▶ [WHAT IS BEING ASKED]: Each line below that includes "will" counts once; report the total and nothing more.

(Dataset entries)
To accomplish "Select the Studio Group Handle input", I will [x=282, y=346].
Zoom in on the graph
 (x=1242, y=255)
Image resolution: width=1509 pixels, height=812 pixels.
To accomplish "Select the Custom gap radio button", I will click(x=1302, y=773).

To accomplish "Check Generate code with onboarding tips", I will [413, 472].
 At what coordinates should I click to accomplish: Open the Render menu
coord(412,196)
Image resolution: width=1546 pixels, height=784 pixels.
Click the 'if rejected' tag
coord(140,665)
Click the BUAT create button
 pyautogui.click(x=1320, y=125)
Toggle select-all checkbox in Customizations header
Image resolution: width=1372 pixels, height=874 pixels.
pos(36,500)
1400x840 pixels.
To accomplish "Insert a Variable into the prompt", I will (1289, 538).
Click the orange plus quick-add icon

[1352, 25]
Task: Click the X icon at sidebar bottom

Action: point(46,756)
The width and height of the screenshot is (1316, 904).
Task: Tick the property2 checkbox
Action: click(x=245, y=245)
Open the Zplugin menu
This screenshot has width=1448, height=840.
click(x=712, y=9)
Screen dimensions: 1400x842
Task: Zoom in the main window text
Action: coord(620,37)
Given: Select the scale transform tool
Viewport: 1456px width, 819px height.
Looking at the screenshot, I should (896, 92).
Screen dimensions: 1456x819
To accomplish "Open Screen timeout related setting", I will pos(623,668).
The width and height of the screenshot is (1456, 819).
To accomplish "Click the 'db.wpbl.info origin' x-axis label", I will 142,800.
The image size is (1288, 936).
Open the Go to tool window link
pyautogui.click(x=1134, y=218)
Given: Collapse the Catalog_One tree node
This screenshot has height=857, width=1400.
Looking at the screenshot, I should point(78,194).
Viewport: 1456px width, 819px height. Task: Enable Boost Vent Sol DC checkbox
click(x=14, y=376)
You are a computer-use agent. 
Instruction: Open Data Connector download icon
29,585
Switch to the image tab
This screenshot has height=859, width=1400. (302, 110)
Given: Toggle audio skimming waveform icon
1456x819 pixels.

▶ [OUTPUT FOR THIS EXERCISE]: 6